### What you have to do
Recast every line of the records below as a Markdown table with the columns Row and Line, numbering the rows and skipping any blank lines. Leave the pictures out of the table.

### Stored data
--------------------
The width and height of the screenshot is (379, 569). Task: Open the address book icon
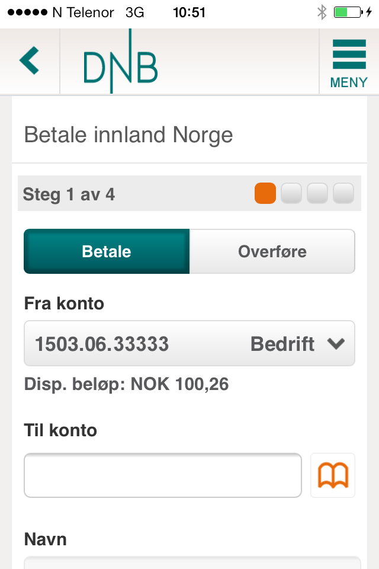(333, 475)
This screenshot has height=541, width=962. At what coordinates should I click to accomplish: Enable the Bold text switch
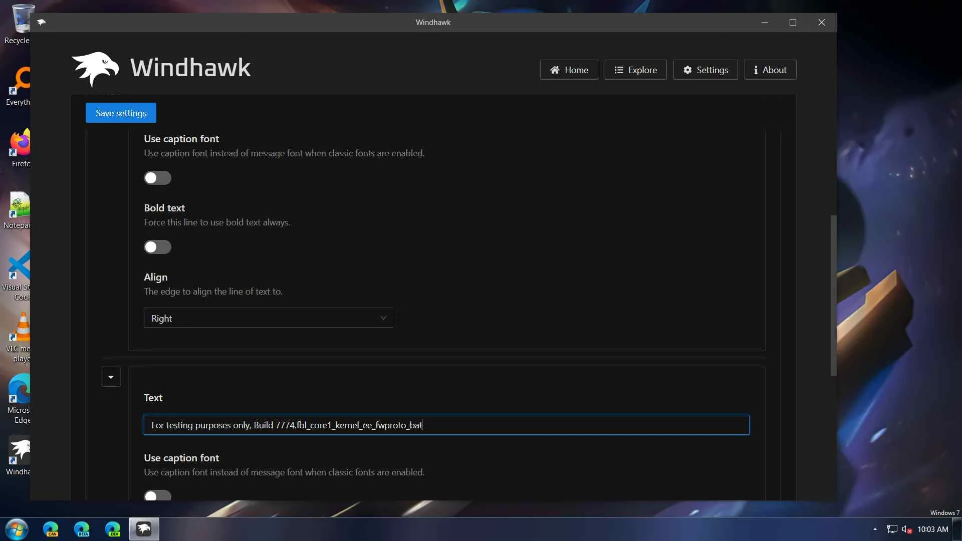pos(157,247)
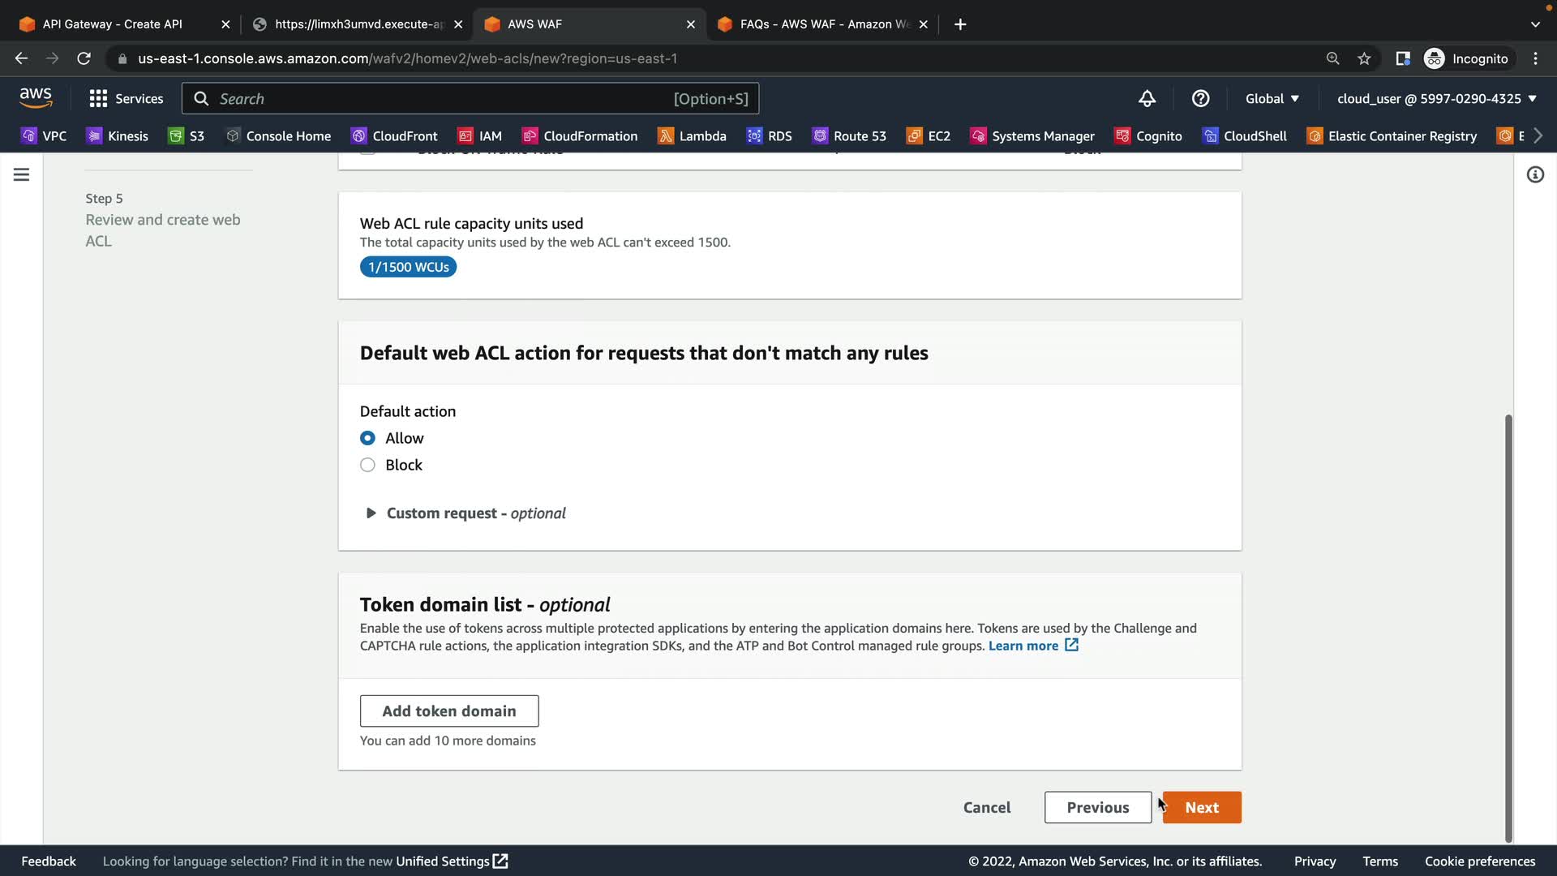Open the CloudShell shortcut
1557x876 pixels.
coord(1245,136)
--------------------
### Finished exercise
| Row | Line |
|---|---|
| 1 | The width and height of the screenshot is (379, 569). Task: Open the address book icon |
| 2 | (333, 475) |
| 3 | This screenshot has height=541, width=962. At what coordinates should I click to accomplish: Enable the Bold text switch |
| 4 | pos(157,247) |
| 5 | Open the CloudShell shortcut |
| 6 | 1557x876 pixels. |
| 7 | coord(1245,136) |